Who is my neighbor? Is it the man on the road? Is it the revolutionaries in Libya? Is it Quadaffi? Is it the Occupy Wall Street protesters? The Tea Party? The victims of child abuse? The abuser? The ones who covered it up? The Israelies, or the Iranians? Who’s wrong, and who’s right? Who is my neighbor? I suppose if you were to sum up the whole course of human history, from Cain and Abel to this morning’s headlines, it’s nothing but a constant posing and answering of that question. How’s that workin’ for us?

There is another way…a way Christ gives us in our Gospel. That’s to see the word “neighbor” not as a noun, but as a verb. Neighbor isn’t something I have; neighbor is something I do. See how Christ concludes our text: “Which of these showed himself to be neighbor?” When the lawyer answered, “The one who showed mercy,” Christ responded, “Go and do the same.”
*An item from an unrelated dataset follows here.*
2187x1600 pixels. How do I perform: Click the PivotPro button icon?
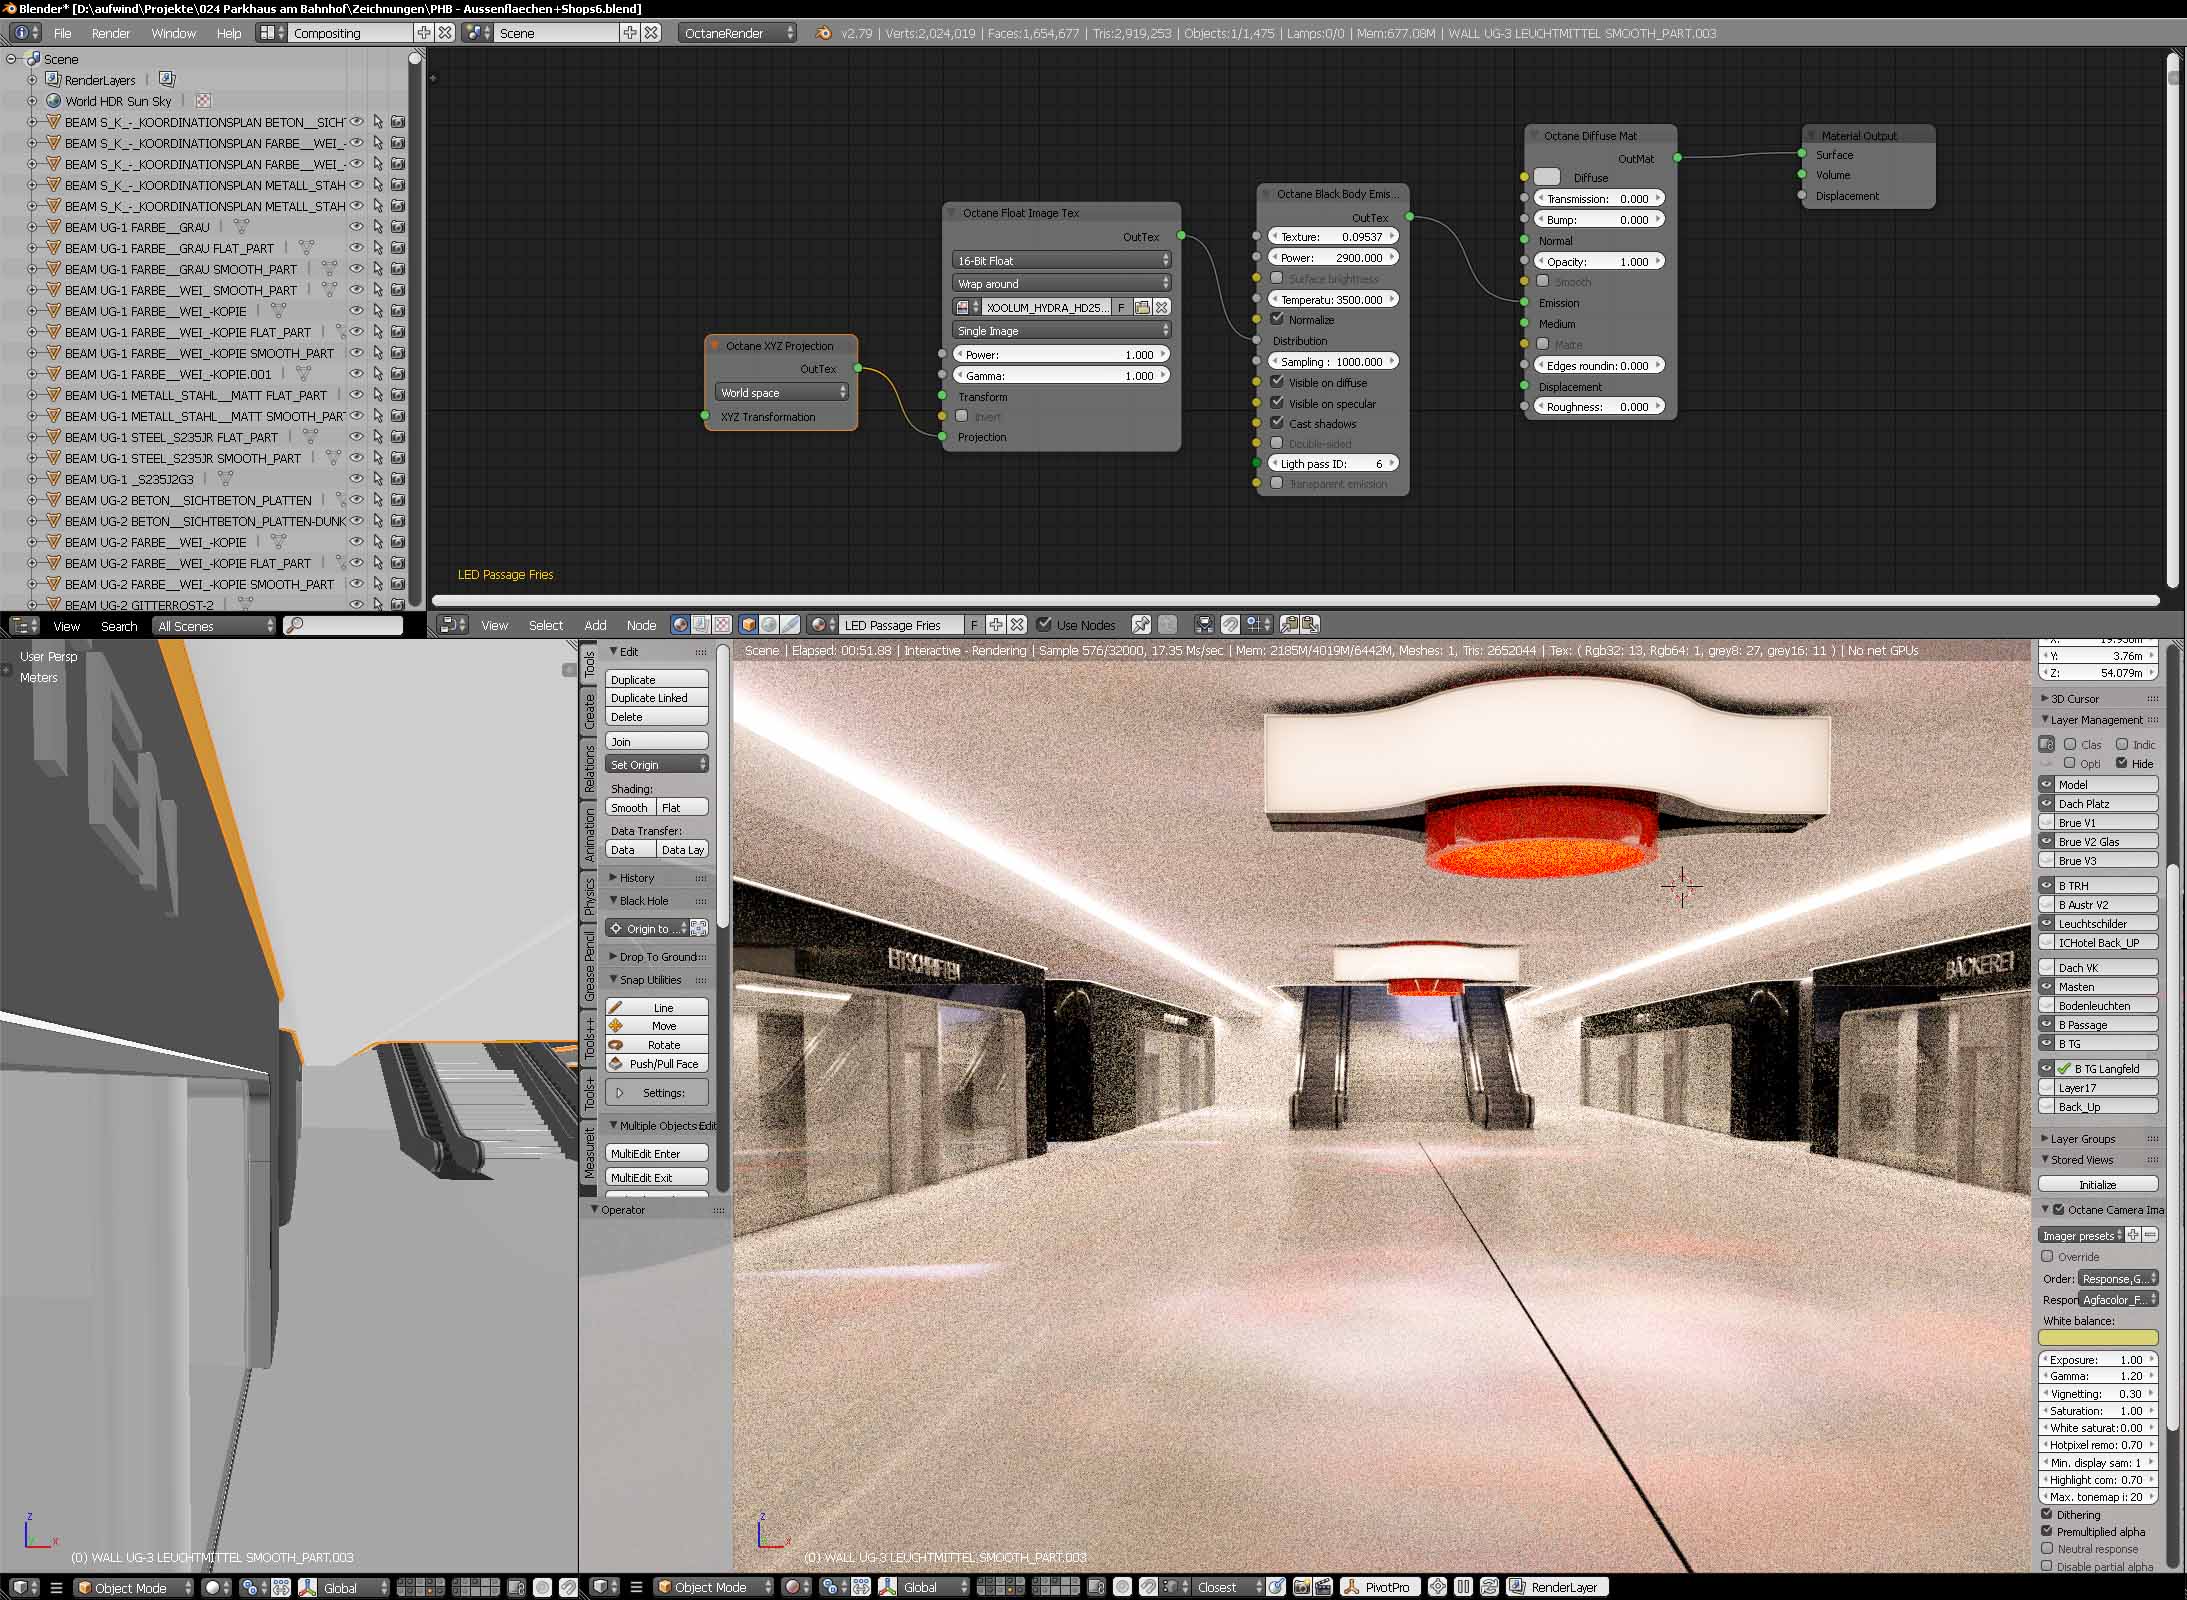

This view, that neighbor is a verb, is stressed in The Brothers Karamazov. Listen to just one excerpt:
Do not say, "Sin is mighty, wickedness is mighty, evil environment is mighty, and we are lonely and helpless, and evil environment is wearing us away and hindering our good work from being done." Fly from that dejection, children! There is only one means of salvation, then take yourself and make yourself responsible for all men's sins, that is the truth, you know, friends, for as soon as you sincerely make yourself responsible for everything and for all men, you will see at once that it is really so, and that you are to blame for everyone and for all things. But throwing your own indolence and impotence on others you will end by sharing the pride of Satan and murmuring against God.
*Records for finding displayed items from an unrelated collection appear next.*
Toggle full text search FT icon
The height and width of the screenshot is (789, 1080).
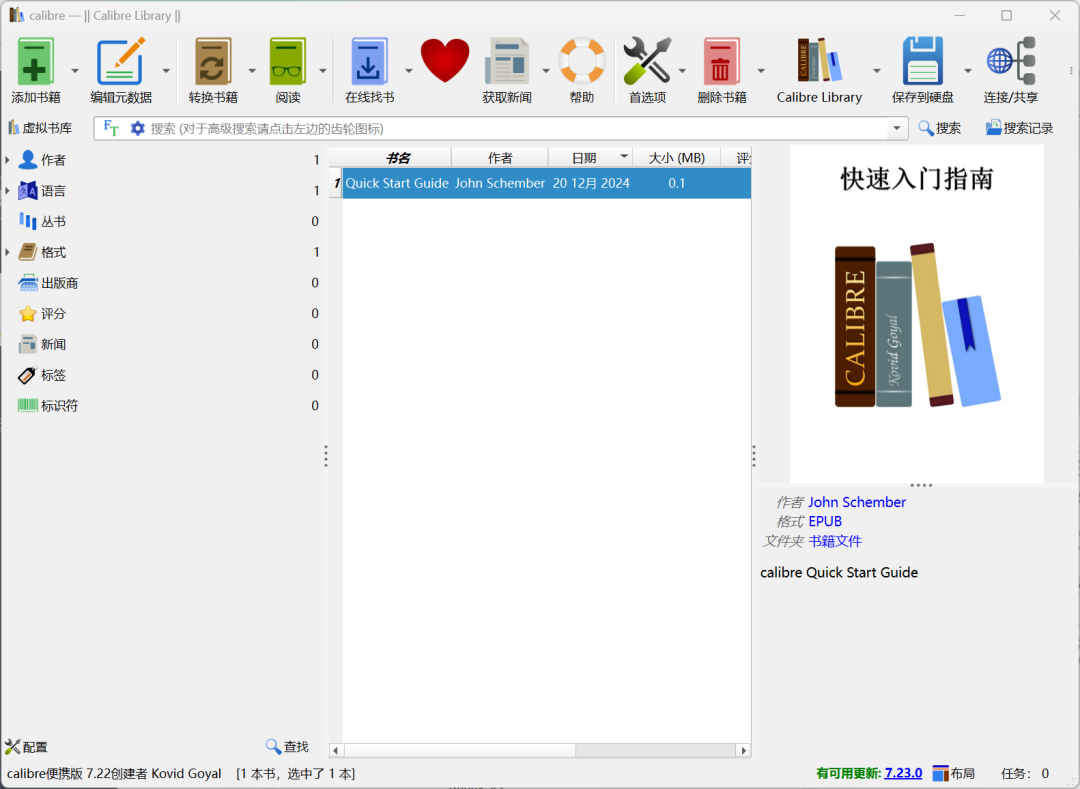(111, 128)
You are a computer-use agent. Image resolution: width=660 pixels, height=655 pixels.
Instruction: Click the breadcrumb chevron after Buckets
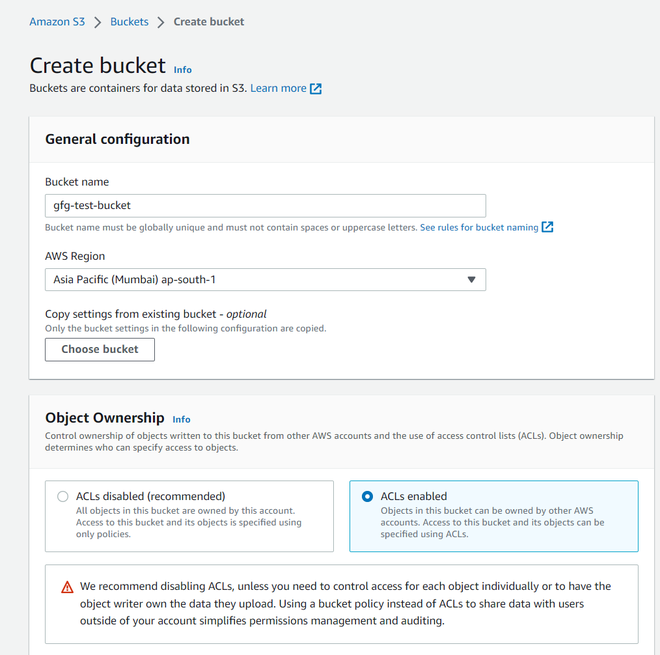161,22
Everyone we see, everyone we hear, everyone we hear about—each of them is my neighbor. Love makes no distinction of persons. And I am responsible for them, to do whatever I can to serve—not their passions, but them.
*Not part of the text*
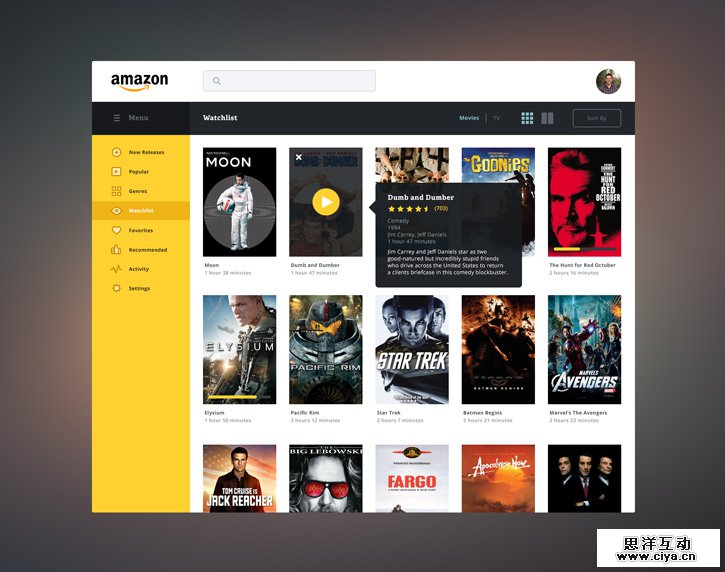725x572 pixels.
Task: Select the Popular sidebar icon
Action: 116,172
Only when I see my responsibility, can I learn my inability, my unworthiness. I can see myself as broken and battered, lying by the side of the road, wounded not so much by others as by my own self-centeredness.

But then it is that I see the Samaritan who came for me…who entered my reality and life and joined it with his own. Only then can I see how great a gift he gives me in this inn, this church, this hospital for sinners. He is my neighbor, who showed himself my neighbor by bearing all my sin and by dying my death. He is my neighbor, who washed me clean in Baptism, anointed me with his Holy Spirit, feeds me with his life-giving body and blood.

I am responsible for all; I am guilty before all of you; and therefore I am justified—not by anything I have done, but by him who justifies the ungodly and shows mercy to sinners.